■ What you need to do
Quote the data below in full, please, without altering anything.

Dataset entries
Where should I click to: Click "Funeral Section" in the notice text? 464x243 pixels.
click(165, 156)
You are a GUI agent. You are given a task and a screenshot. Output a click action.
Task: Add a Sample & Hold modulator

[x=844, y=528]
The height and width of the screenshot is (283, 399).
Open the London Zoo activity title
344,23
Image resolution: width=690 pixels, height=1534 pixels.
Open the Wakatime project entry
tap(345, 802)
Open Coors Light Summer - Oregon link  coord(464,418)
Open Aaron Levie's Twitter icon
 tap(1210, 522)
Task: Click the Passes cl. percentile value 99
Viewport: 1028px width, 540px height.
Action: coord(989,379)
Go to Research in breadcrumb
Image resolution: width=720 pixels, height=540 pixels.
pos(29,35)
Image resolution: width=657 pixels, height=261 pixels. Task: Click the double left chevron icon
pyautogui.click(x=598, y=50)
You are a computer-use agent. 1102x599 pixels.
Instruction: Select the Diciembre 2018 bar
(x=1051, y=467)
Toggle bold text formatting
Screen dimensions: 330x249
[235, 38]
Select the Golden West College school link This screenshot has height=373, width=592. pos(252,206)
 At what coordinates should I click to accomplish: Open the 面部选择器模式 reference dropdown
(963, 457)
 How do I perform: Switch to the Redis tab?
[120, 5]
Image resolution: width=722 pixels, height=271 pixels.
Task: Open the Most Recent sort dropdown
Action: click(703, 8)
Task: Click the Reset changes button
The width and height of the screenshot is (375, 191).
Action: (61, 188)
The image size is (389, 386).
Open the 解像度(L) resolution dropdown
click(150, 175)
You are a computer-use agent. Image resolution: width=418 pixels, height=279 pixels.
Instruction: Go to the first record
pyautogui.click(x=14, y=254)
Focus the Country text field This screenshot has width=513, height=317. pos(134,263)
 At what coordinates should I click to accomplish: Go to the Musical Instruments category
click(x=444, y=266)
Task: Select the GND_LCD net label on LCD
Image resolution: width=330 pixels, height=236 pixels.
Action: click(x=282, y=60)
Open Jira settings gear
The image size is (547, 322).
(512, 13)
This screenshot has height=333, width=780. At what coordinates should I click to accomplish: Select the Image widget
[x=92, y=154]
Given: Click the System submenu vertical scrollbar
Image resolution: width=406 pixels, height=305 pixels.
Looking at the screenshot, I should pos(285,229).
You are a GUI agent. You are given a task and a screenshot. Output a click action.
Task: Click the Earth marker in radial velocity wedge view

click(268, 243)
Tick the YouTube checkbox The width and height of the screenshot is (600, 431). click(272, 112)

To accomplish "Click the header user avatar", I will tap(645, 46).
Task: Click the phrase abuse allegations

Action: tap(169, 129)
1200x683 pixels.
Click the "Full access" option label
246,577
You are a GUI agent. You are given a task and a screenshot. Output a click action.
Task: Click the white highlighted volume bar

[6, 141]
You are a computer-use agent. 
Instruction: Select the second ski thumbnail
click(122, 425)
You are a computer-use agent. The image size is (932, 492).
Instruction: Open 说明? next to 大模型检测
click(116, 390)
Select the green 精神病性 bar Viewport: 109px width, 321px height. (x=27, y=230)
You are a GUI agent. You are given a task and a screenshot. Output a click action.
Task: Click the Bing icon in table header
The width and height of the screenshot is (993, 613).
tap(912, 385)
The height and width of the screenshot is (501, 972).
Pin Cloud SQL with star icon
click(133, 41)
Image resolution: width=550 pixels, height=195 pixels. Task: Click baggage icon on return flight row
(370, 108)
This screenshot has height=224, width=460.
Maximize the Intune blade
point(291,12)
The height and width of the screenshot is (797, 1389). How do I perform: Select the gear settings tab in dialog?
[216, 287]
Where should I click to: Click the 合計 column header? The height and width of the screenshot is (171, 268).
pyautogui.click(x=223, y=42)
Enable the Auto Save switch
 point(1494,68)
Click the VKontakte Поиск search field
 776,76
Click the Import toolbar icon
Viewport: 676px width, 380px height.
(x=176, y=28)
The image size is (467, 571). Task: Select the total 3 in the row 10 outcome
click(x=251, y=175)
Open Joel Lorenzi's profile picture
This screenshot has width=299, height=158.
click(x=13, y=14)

■ Reply to the task
Where should I click to: Click "Funeral Section" in the notice text? 464x243 pixels.
click(165, 156)
You are a GUI agent. You are given a task and a screenshot. Output a click action.
Task: Add a Sample & Hold modulator

[x=844, y=528]
The height and width of the screenshot is (283, 399).
Open the London Zoo activity title
344,23
Image resolution: width=690 pixels, height=1534 pixels.
Open the Wakatime project entry
tap(345, 802)
Open Coors Light Summer - Oregon link  coord(464,418)
Open Aaron Levie's Twitter icon
 tap(1210, 522)
Task: Click the Passes cl. percentile value 99
Viewport: 1028px width, 540px height.
Action: coord(989,379)
Go to Research in breadcrumb
Image resolution: width=720 pixels, height=540 pixels.
pos(29,35)
Image resolution: width=657 pixels, height=261 pixels. Task: Click the double left chevron icon
pyautogui.click(x=598, y=50)
You are a computer-use agent. 1102x599 pixels.
Instruction: Select the Diciembre 2018 bar
(x=1051, y=467)
Toggle bold text formatting
Screen dimensions: 330x249
[235, 38]
Select the Golden West College school link This screenshot has height=373, width=592. pos(252,206)
 At what coordinates should I click to accomplish: Open the 面部选择器模式 reference dropdown
(963, 457)
 How do I perform: Switch to the Redis tab?
[120, 5]
Image resolution: width=722 pixels, height=271 pixels.
Task: Open the Most Recent sort dropdown
Action: click(703, 8)
Task: Click the Reset changes button
The width and height of the screenshot is (375, 191).
Action: (61, 188)
The image size is (389, 386).
Open the 解像度(L) resolution dropdown
click(150, 175)
You are a computer-use agent. Image resolution: width=418 pixels, height=279 pixels.
Instruction: Go to the first record
pyautogui.click(x=14, y=254)
Focus the Country text field This screenshot has width=513, height=317. pos(134,263)
 At what coordinates should I click to accomplish: Go to the Musical Instruments category
click(x=444, y=266)
Task: Select the GND_LCD net label on LCD
Image resolution: width=330 pixels, height=236 pixels.
Action: click(x=282, y=60)
Open Jira settings gear
The image size is (547, 322).
(512, 13)
This screenshot has height=333, width=780. At what coordinates should I click to accomplish: Select the Image widget
[x=92, y=154]
Given: Click the System submenu vertical scrollbar
Image resolution: width=406 pixels, height=305 pixels.
Looking at the screenshot, I should pos(285,229).
You are a GUI agent. You are given a task and a screenshot. Output a click action.
Task: Click the Earth marker in radial velocity wedge view

click(268, 243)
Tick the YouTube checkbox The width and height of the screenshot is (600, 431). click(272, 112)

To accomplish "Click the header user avatar", I will tap(645, 46).
Task: Click the phrase abuse allegations

Action: tap(169, 129)
1200x683 pixels.
Click the "Full access" option label
246,577
You are a GUI agent. You are given a task and a screenshot. Output a click action.
Task: Click the white highlighted volume bar

[6, 141]
You are a computer-use agent. 
Instruction: Select the second ski thumbnail
click(122, 425)
You are a computer-use agent. The image size is (932, 492).
Instruction: Open 说明? next to 大模型检测
click(116, 390)
Select the green 精神病性 bar Viewport: 109px width, 321px height. (x=27, y=230)
You are a GUI agent. You are given a task and a screenshot. Output a click action.
Task: Click the Bing icon in table header
The width and height of the screenshot is (993, 613).
tap(912, 385)
The height and width of the screenshot is (501, 972).
Pin Cloud SQL with star icon
click(133, 41)
Image resolution: width=550 pixels, height=195 pixels. Task: Click baggage icon on return flight row
(370, 108)
This screenshot has height=224, width=460.
Maximize the Intune blade
point(291,12)
The height and width of the screenshot is (797, 1389). How do I perform: Select the gear settings tab in dialog?
[216, 287]
Where should I click to: Click the 合計 column header? The height and width of the screenshot is (171, 268).
pyautogui.click(x=223, y=42)
Enable the Auto Save switch
 point(1494,68)
Click the VKontakte Поиск search field
 776,76
Click the Import toolbar icon
Viewport: 676px width, 380px height.
(x=176, y=28)
The image size is (467, 571). Task: Select the total 3 in the row 10 outcome
click(x=251, y=175)
Open Joel Lorenzi's profile picture
This screenshot has width=299, height=158.
click(x=13, y=14)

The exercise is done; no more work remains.